For someone who grew up in the United States, the flavor is a bit hard to digest. Sabado Gigante is sexy without showing actual sex (scantily clad dancers are in almost every scene), yet wholesome (cute kids often appear in various segments). Some of it is easy to follow, even if you don't speak Spanish: Singing contests involving the public are funny in any language.
But other parts of it are odd, even surreal. A guy dressed up as a hooded, chain-mail-wearing executioner makes frequent appearances onstage, inexplicably with a trumpet. His name is El Chacal, or "The Jackal." A costumed lion usually accompanies El Chacal.
The audience loves both.
"Que bonico!" Kreutzberger booms after a segment involving the Jackal, the Lion and a construction worker from Los Angeles who tried to serenade his girlfriend. ("How Nice!")

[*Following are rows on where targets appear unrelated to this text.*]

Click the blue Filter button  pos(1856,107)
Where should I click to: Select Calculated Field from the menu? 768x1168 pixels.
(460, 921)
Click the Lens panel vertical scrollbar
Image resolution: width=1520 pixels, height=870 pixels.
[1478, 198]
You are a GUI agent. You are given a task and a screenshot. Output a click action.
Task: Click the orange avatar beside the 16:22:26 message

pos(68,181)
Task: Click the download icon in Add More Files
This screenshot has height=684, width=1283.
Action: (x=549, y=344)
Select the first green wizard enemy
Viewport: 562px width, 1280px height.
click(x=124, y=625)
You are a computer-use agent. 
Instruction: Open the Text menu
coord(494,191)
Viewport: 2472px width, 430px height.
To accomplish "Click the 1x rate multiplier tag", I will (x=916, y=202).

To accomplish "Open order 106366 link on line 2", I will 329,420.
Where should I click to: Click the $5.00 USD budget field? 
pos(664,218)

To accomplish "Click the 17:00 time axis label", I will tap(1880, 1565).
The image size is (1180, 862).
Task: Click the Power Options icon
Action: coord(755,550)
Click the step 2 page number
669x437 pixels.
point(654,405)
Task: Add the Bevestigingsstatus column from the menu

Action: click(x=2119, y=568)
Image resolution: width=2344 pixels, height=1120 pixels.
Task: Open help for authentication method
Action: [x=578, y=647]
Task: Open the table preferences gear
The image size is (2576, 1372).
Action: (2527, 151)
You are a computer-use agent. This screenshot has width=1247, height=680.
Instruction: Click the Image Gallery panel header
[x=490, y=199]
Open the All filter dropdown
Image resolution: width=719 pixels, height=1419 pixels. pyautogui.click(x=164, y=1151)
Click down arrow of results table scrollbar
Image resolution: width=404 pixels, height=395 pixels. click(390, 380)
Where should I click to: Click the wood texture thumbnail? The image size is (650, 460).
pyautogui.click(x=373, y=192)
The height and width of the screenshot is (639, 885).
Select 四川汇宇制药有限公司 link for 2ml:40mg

"QUE HERMOSO!" the audience responds. ("How beautiful!")
Anyone who is someone in the Latin music world has stopped by the show - Enrique Iglesias, Shakira, Los Tigres del Norte - and fledgling careers have taken off after an appearance.
One, sometimes two cars are given away. Thousands of dollars in cash. A beautiful woman is always crowned Miss Something. (Recently, it was Miss Norteno.)
Kreutzberger and one of the models even do old-fashioned advertising, where they hold up the product (Kraft Macaroni and Cheese, Pepsi, laxatives) and extol its virtues.
There is not a single program like this on television in the United States. It's a little like the Ed Sullivan Show, combined with a dash of The Price is Right, a touch of Oprah and a pinch of The Benny Hill Show.
Somehow, it all works. With the exception of Spain and Argentina, Sabado Gigante is broadcast in every Spanish-speaking country from the United States to Uruguay. It is even popular in Cuba, where people with crooked antennas tune in the fuzzy broadcast from Miami.
He is possibly the single biggest unifying force of the Hispanic culture since the days of the Spanish Empire.
"Everyone who lives here has an uncle or aunt or mother on the other side, has a relative somewhere else," he said. "We are separated by distance, but unified by language."
Kreutzberger can relate to this, this feeling of living in one culture but having other parts of his life firmly rooted in another.
He understands, and that may be the most beautiful thing about Sabado Gigante, Don Francisco and Mario Kreutzberger.